== YOUR OBJECTIVE ==
Lines from the one holding "You are a GUI" through the end of the entries, inclusive, form the whole output; reproduce them exactly and omit pictures.

....

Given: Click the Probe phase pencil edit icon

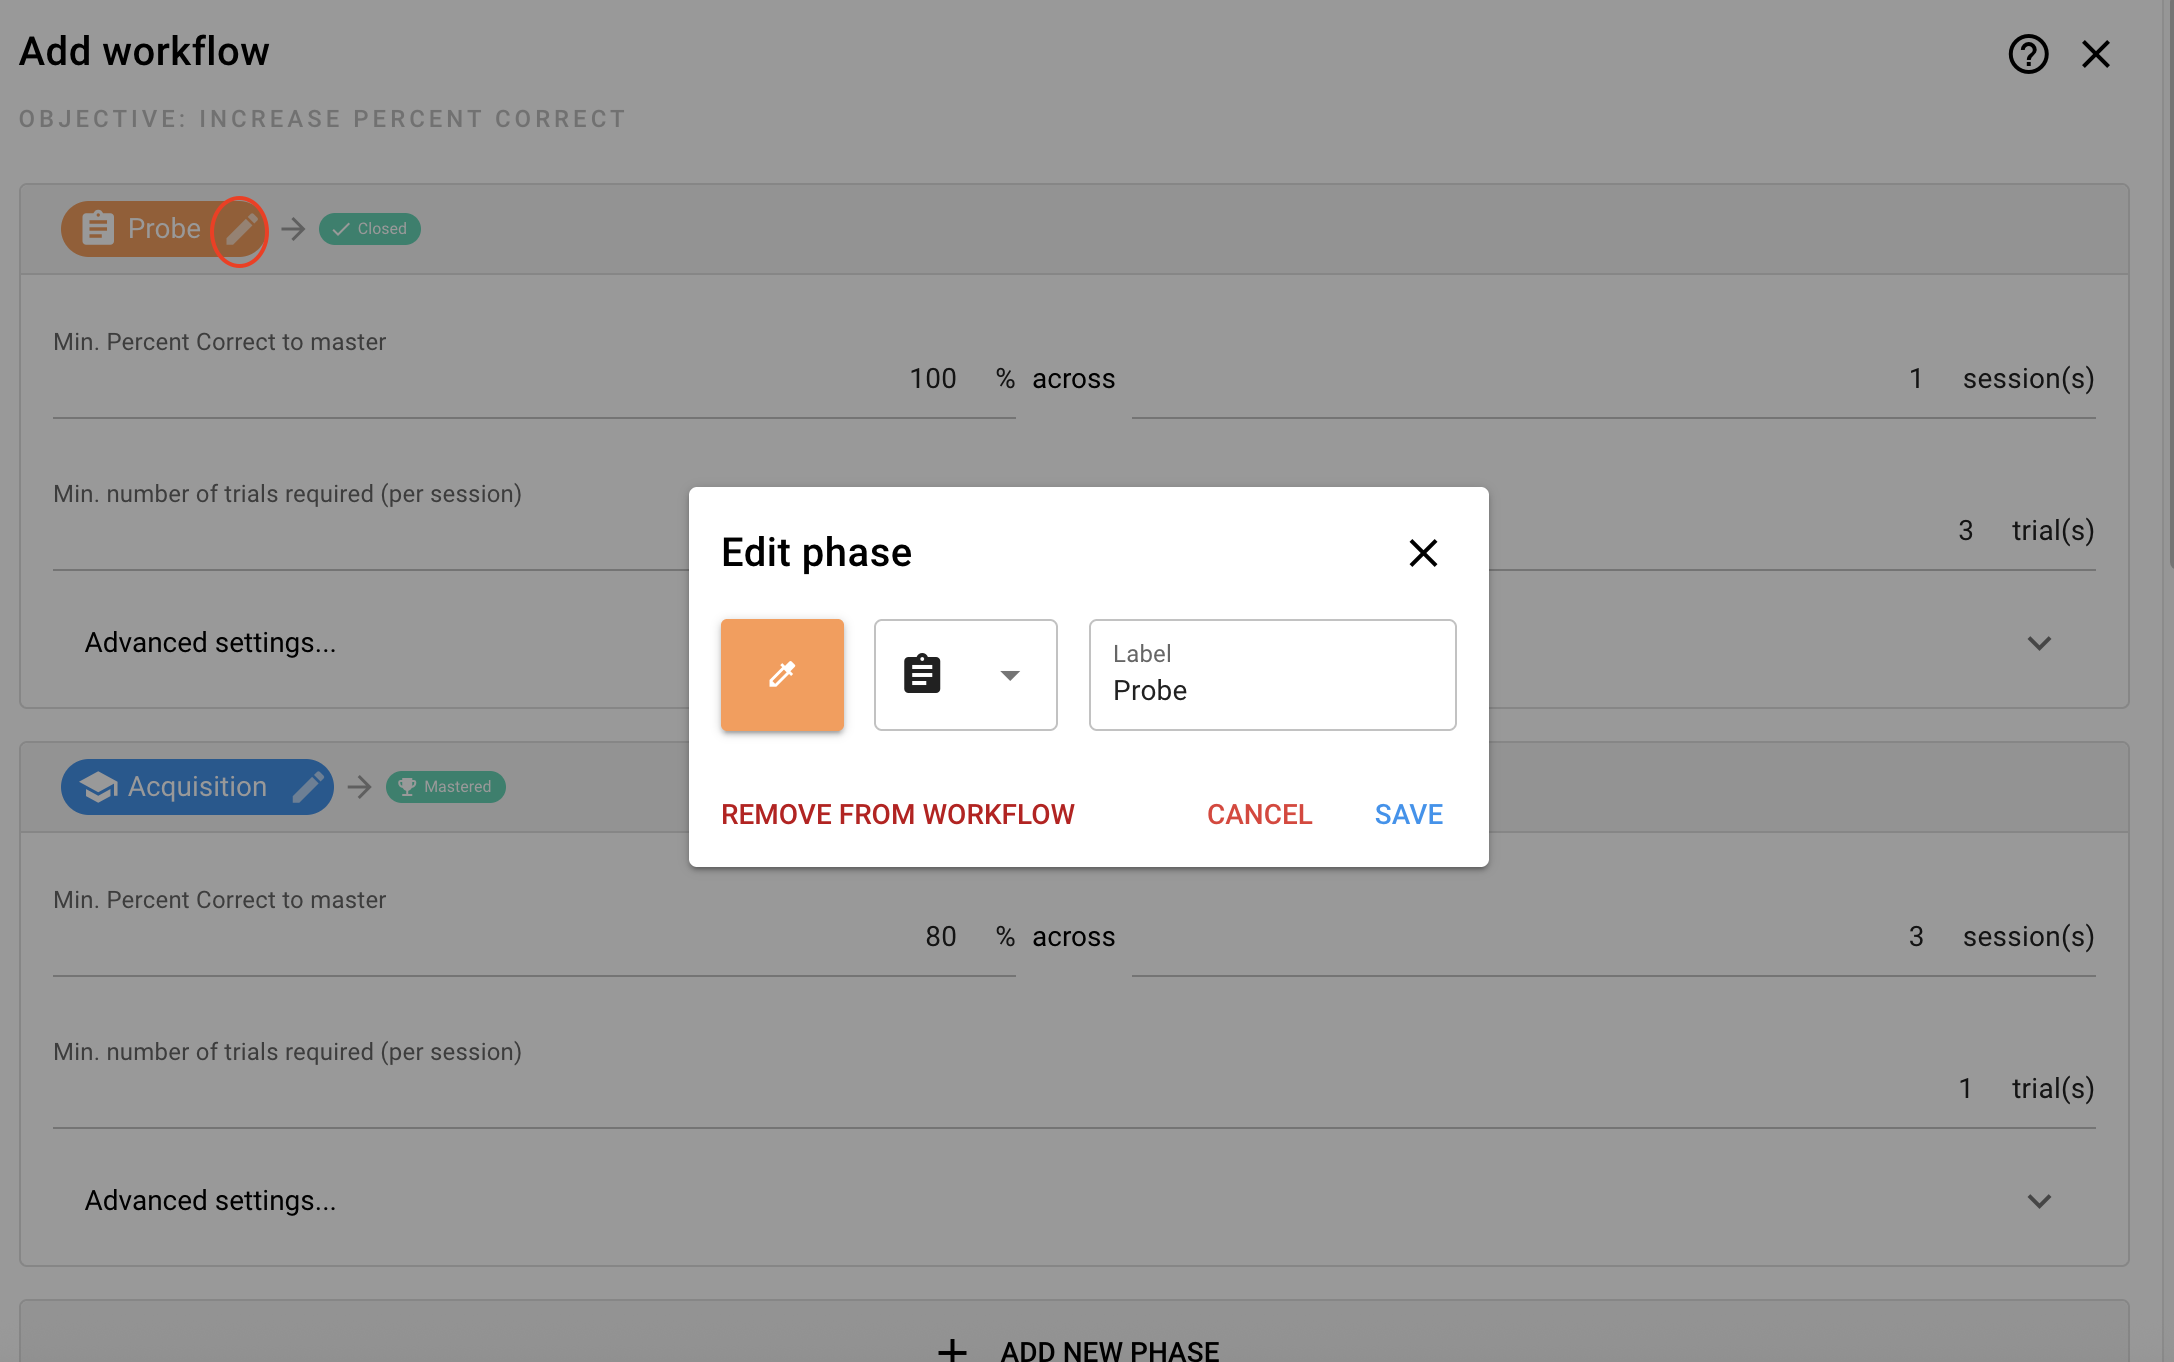Looking at the screenshot, I should [x=241, y=230].
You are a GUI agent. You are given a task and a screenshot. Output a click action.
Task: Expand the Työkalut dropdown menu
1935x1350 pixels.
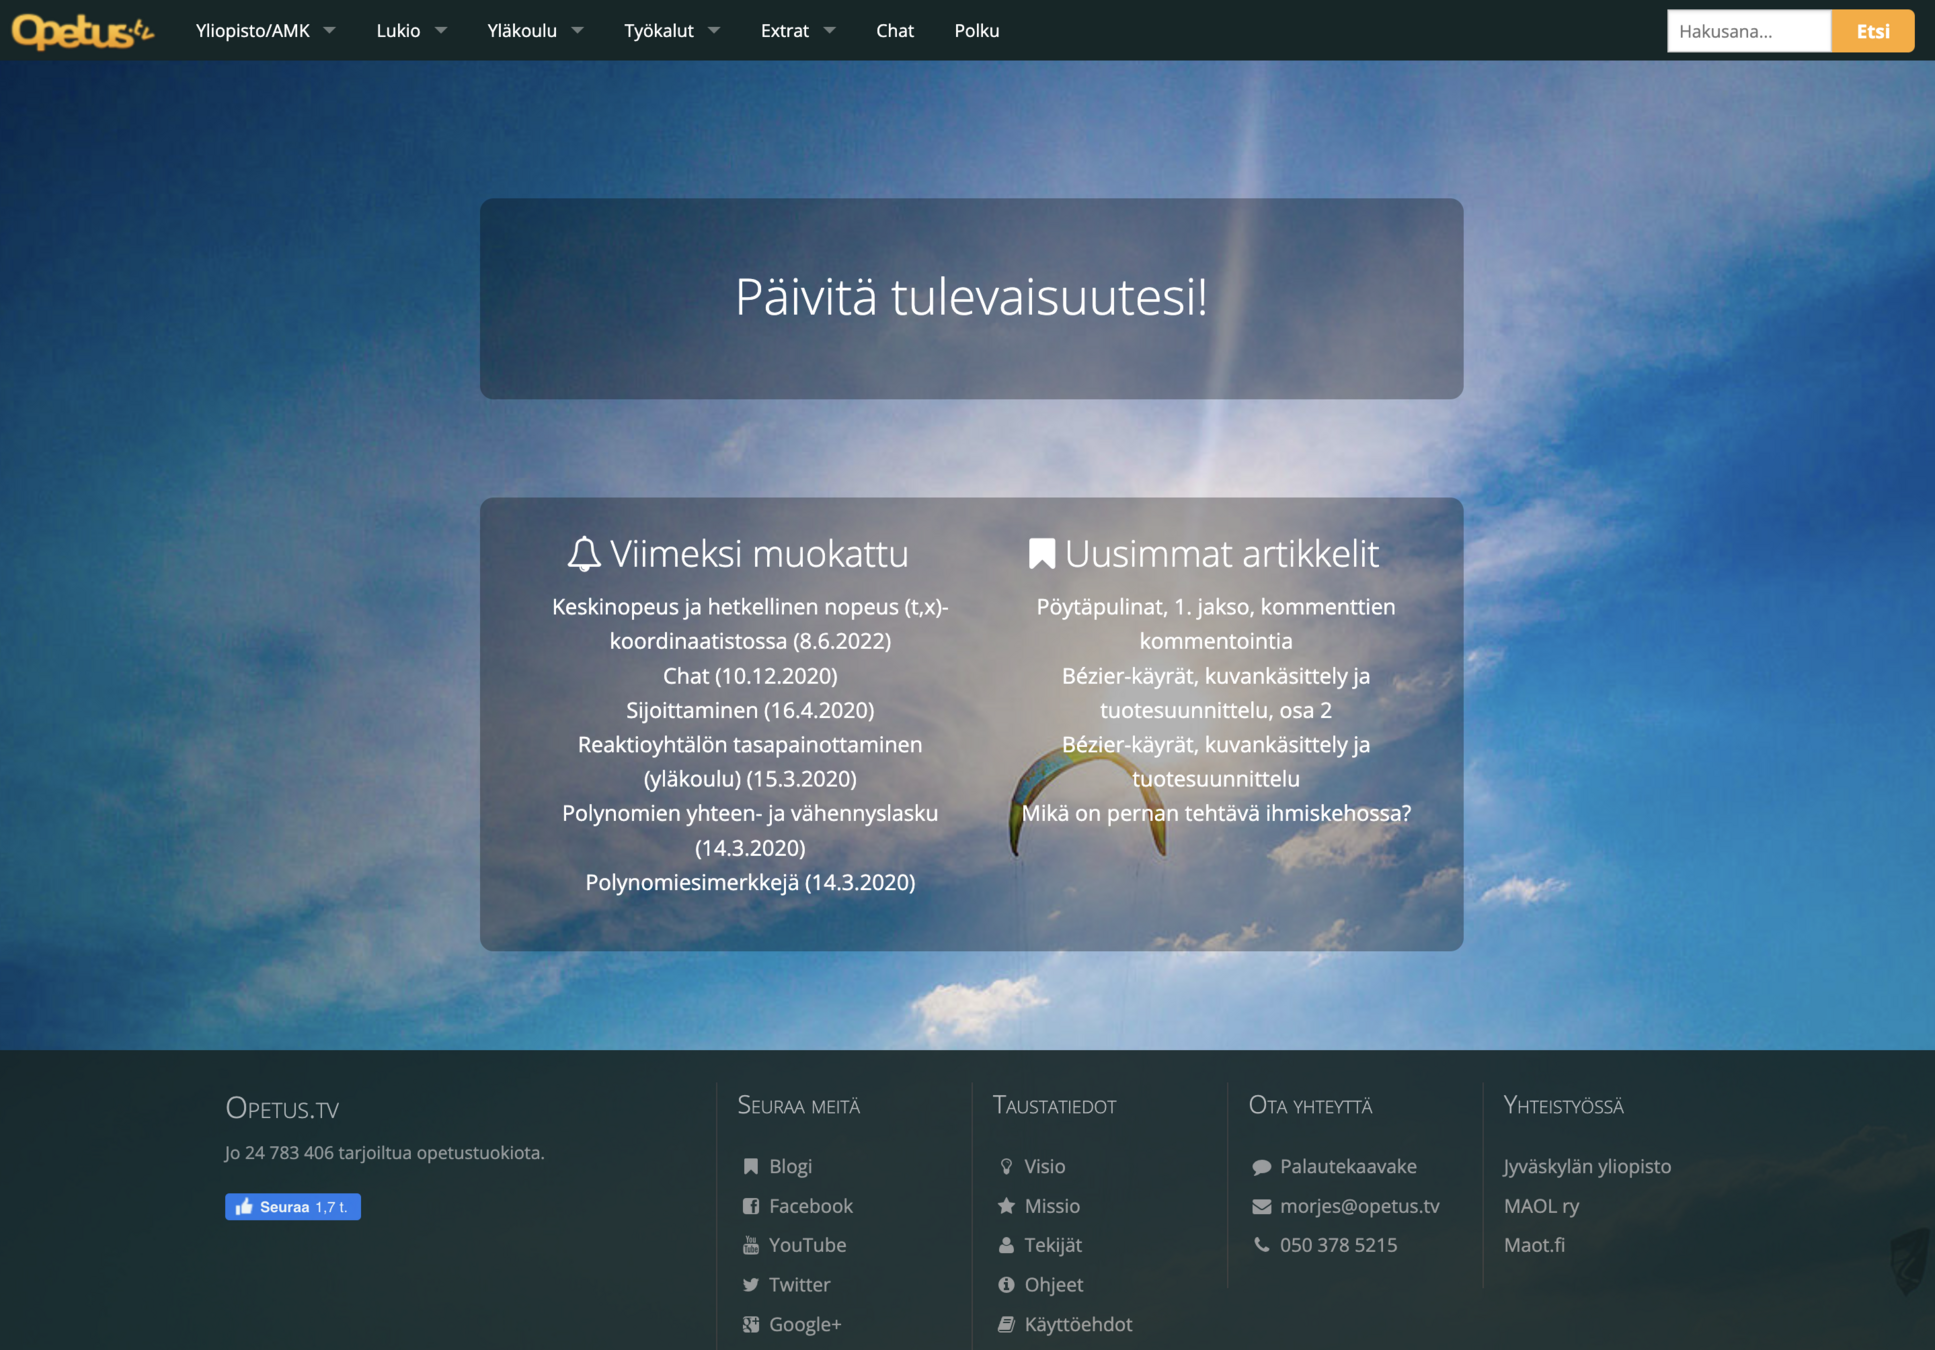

....

== ANSWER BOX ==
You are a GUI agent. You are given a task and a screenshot. Output a click action.
Task: Expand the Työkalut dropdown menu
1935x1350 pixels.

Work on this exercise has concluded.